Qwen3-VL技术报告
Qwen3-VL Technical Report
November 26, 2025
作者: Shuai Bai, Yuxuan Cai, Ruizhe Chen, Keqin Chen, Xionghui Chen, Zesen Cheng, Lianghao Deng, Wei Ding, Chang Gao, Chunjiang Ge, Wenbin Ge, Zhifang Guo, Qidong Huang, Jie Huang, Fei Huang, Binyuan Hui, Shutong Jiang, Zhaohai Li, Mingsheng Li, Mei Li, Kaixin Li, Zicheng Lin, Junyang Lin, Xuejing Liu, Jiawei Liu, Chenglong Liu, Yang Liu, Dayiheng Liu, Shixuan Liu, Dunjie Lu, Ruilin Luo, Chenxu Lv, Rui Men, Lingchen Meng, Xuancheng Ren, Xingzhang Ren, Sibo Song, Yuchong Sun, Jun Tang, Jianhong Tu, Jianqiang Wan, Peng Wang, Pengfei Wang, Qiuyue Wang, Yuxuan Wang, Tianbao Xie, Yiheng Xu, Haiyang Xu, Jin Xu, Zhibo Yang, Mingkun Yang, Jianxin Yang, An Yang, Bowen Yu, Fei Zhang, Hang Zhang, Xi Zhang, Bo Zheng, Humen Zhong, Jingren Zhou, Fan Zhou, Jing Zhou, Yuanzhi Zhu, Ke Zhu
cs.AI
摘要
我们推出Qwen3-VL——迄今为止Qwen系列中最强大的视觉语言模型,在广泛的多模态基准测试中实现了卓越性能。该模型原生支持高达256K令牌的交错上下文,无缝融合文本、图像与视频。模型家族包含稠密模型(2B/4B/8B/32B)和混合专家模型(30B-A3B/235B-A22B)变体,以适应不同的延迟-质量权衡需求。Qwen3-VL具备三大核心支柱:(一)显著增强的纯文本理解能力,在多项测试中超越同规模纯文本基座模型;(二)基于原生256K令牌窗口的强大长上下文理解能力,可对长文档和视频实现精准的信息保持、检索与交叉引用;(三)在单图、多图及视频任务中展现先进的多模态推理能力,在MMMU综合评估及视觉数学基准(如MathVista和MathVision)中保持领先地位。架构层面我们实现三大关键升级:(一)增强型交错MRoPE机制,强化图像与视频的时空建模能力;(二)集成DeepStack技术,通过多层级ViT特征提升视觉-语言对齐效果;(三)基于文本的视频时间对齐机制,从T-RoPE演进为显式时间戳文本对齐,实现更精准的时间定位。在可比令牌预算和延迟约束下,Qwen3-VL在稠密与混合专家架构中均展现出优越性能。我们期待Qwen3-VL成为现实场景中图像推理、智能体决策和多模态代码智能的基础引擎。
English
We introduce Qwen3-VL, the most capable vision-language model in the Qwen series to date, achieving superior performance across a broad range of multimodal benchmarks. It natively supports interleaved contexts of up to 256K tokens, seamlessly integrating text, images, and video. The model family includes both dense (2B/4B/8B/32B) and mixture-of-experts (30B-A3B/235B-A22B) variants to accommodate diverse latency-quality trade-offs.
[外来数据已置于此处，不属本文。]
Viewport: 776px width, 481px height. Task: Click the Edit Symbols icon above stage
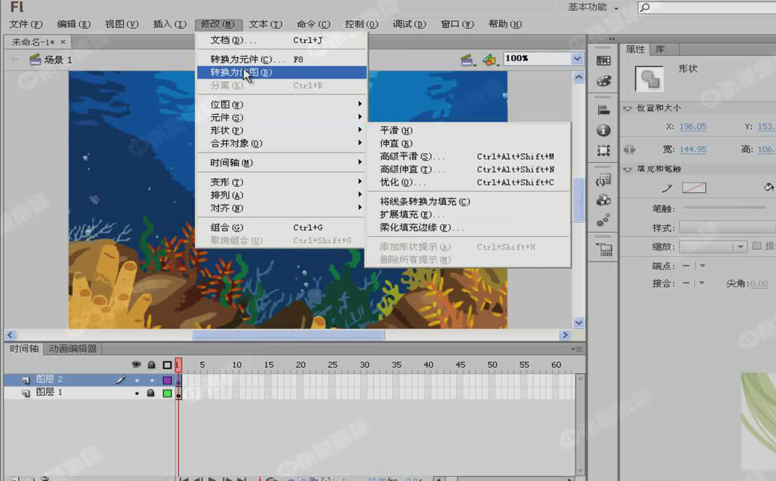point(489,60)
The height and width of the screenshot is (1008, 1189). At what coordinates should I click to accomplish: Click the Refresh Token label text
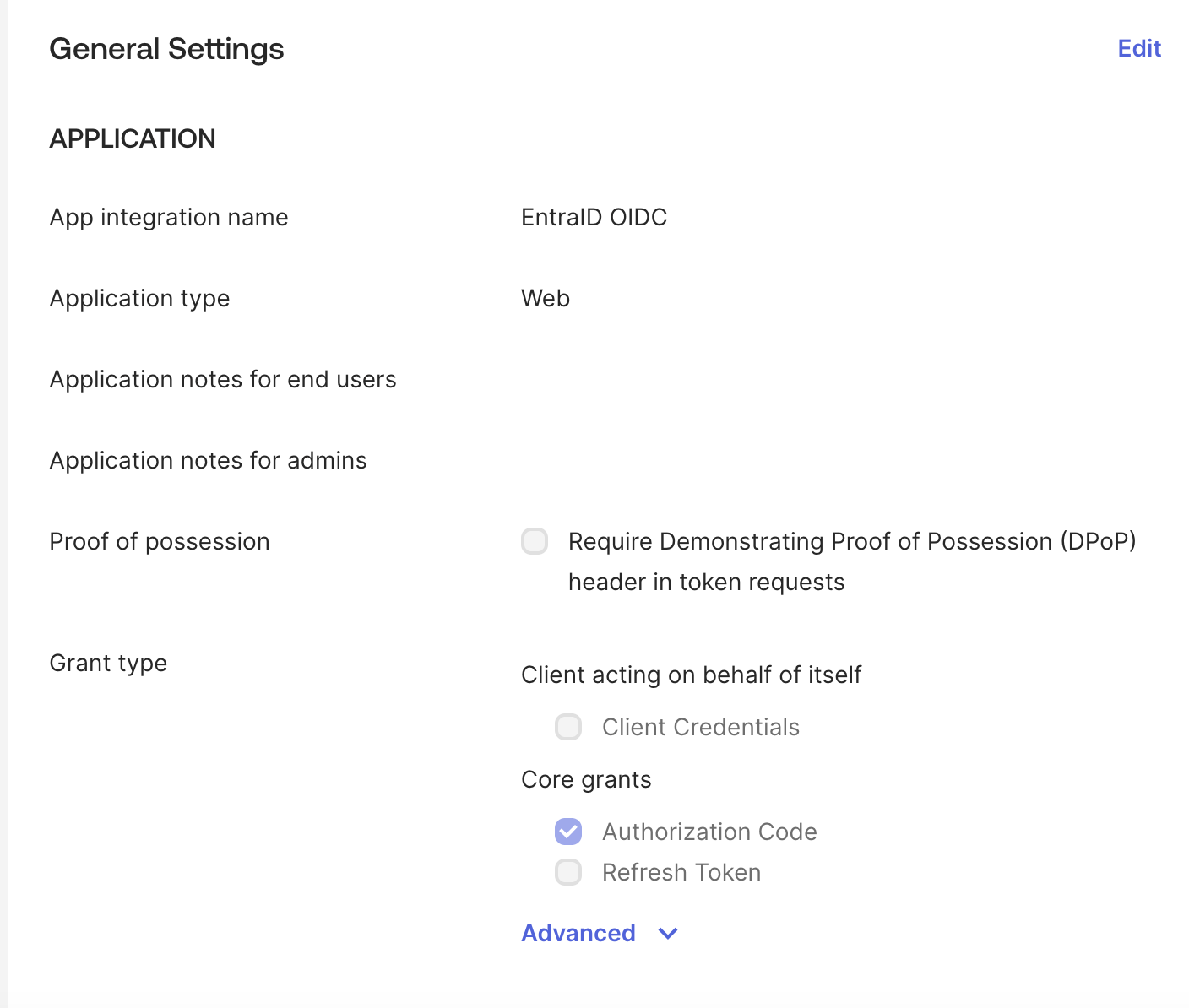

Qwen3-VL delivers three core pillars: (i) markedly stronger pure-text understanding, surpassing comparable text-only backbones in several cases; (ii) robust long-context comprehension with a native 256K-token window for both text and interleaved multimodal inputs, enabling faithful retention, retrieval, and cross-referencing across long documents and videos; and (iii) advanced multimodal reasoning across single-image, multi-image, and video tasks, demonstrating leading performance on comprehensive evaluations such as MMMU and visual-math benchmarks (e.g., MathVista and MathVision). Architecturally, we introduce three key upgrades: (i) an enhanced interleaved-MRoPE for stronger spatial-temporal modeling across images and video; (ii) DeepStack integration, which effectively leverages multi-level ViT features to tighten vision-language alignment; and (iii) text-based time alignment for video, evolving from T-RoPE to explicit textual timestamp alignment for more precise temporal grounding. Under comparable token budgets and latency constraints, Qwen3-VL achieves superior performance in both dense and Mixture-of-Experts (MoE) architectures. We envision Qwen3-VL serving as a foundational engine for image-grounded reasoning, agentic decision-making, and multimodal code intelligence in real-world workflows.